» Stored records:
# # # # #
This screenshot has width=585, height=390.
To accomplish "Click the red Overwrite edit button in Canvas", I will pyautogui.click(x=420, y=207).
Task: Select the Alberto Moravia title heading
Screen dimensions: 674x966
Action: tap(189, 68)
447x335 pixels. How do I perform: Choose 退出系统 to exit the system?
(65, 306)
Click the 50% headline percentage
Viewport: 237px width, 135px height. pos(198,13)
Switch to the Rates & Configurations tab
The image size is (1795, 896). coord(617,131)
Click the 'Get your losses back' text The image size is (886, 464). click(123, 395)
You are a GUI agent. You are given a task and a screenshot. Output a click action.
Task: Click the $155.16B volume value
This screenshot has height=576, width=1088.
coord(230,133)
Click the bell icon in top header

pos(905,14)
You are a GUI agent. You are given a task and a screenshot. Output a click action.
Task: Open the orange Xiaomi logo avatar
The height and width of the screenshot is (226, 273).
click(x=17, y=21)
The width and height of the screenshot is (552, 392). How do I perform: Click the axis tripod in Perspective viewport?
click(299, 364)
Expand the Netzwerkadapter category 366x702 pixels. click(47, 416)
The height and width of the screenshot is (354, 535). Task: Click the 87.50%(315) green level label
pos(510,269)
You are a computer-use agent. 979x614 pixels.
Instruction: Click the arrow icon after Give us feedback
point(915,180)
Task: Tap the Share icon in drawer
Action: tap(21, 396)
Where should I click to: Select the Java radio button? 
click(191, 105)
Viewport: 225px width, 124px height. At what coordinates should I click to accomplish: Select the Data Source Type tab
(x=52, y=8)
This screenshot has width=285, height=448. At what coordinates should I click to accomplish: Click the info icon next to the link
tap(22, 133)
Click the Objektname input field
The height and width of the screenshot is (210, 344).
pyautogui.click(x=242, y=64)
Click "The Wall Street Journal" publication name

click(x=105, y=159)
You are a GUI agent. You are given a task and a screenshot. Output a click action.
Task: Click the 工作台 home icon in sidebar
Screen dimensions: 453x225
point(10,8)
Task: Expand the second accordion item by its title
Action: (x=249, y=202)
# # # # #
» WHAT YOU ARE ASKED TO DO: In the records above, copy exactly the lines from the one that contains "This screenshot has width=285, height=448." through the last, and nothing else.

» OUTPUT BELOW:
This screenshot has width=285, height=448. At what coordinates should I click to accomplish: Click the info icon next to the link
tap(22, 133)
Click the Objektname input field
The height and width of the screenshot is (210, 344).
pyautogui.click(x=242, y=64)
Click "The Wall Street Journal" publication name

click(x=105, y=159)
You are a GUI agent. You are given a task and a screenshot. Output a click action.
Task: Click the 工作台 home icon in sidebar
Screen dimensions: 453x225
point(10,8)
Task: Expand the second accordion item by its title
Action: (x=249, y=202)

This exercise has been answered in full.